= Your task =
Reproduce exactly, from the data that follows, the line with "The image size is (662, 492).", the line with "Upvote jodobrowo's reply", and every line that lies between them.
[Opening Data records section]
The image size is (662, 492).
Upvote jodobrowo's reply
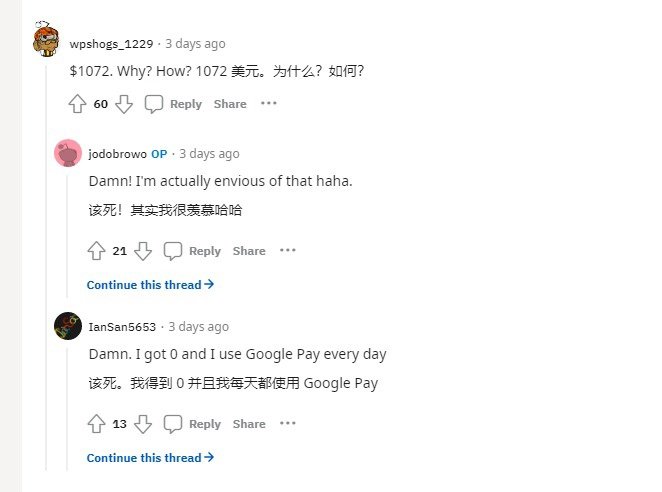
[Closing Data records section]
[Opening Data records section]
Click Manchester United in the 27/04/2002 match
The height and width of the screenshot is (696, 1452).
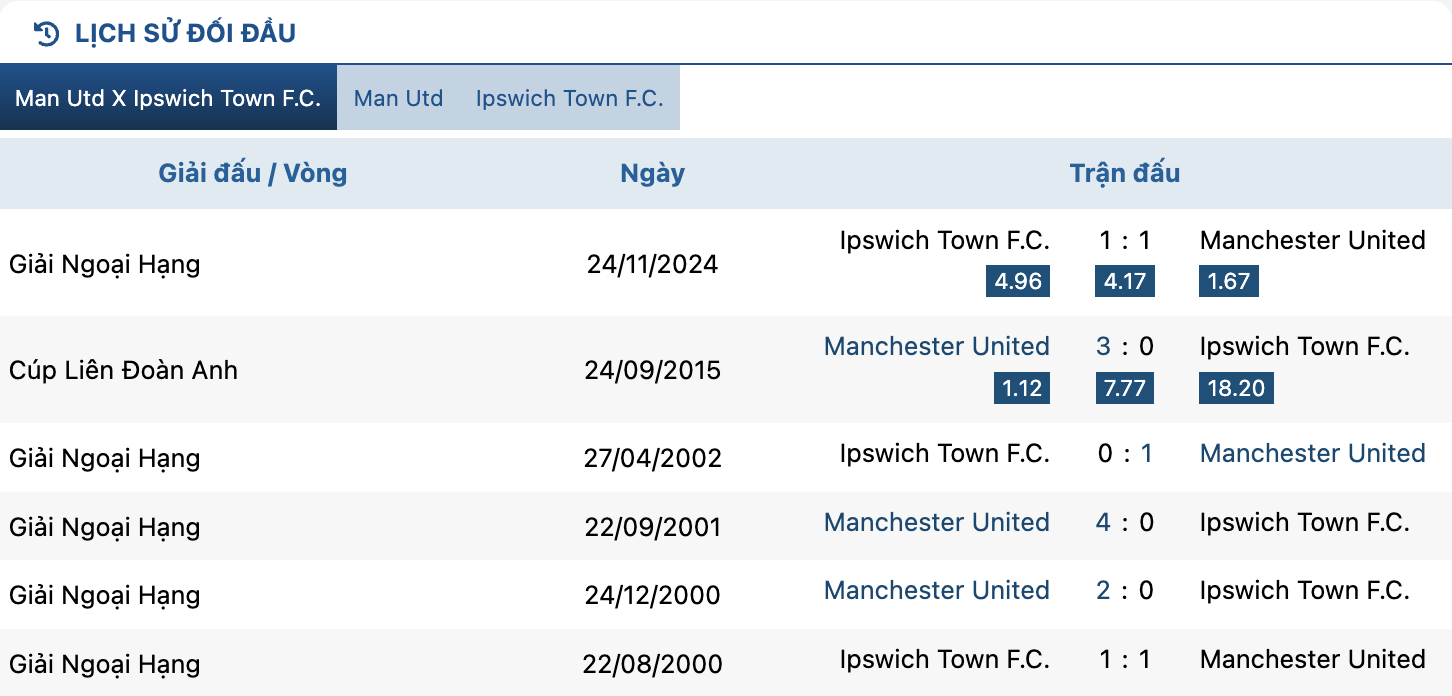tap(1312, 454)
[Closing Data records section]
[Opening Data records section]
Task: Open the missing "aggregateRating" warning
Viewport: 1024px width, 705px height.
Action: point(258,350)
[Closing Data records section]
= Solution =
The image size is (662, 492).
Upvote jodobrowo's reply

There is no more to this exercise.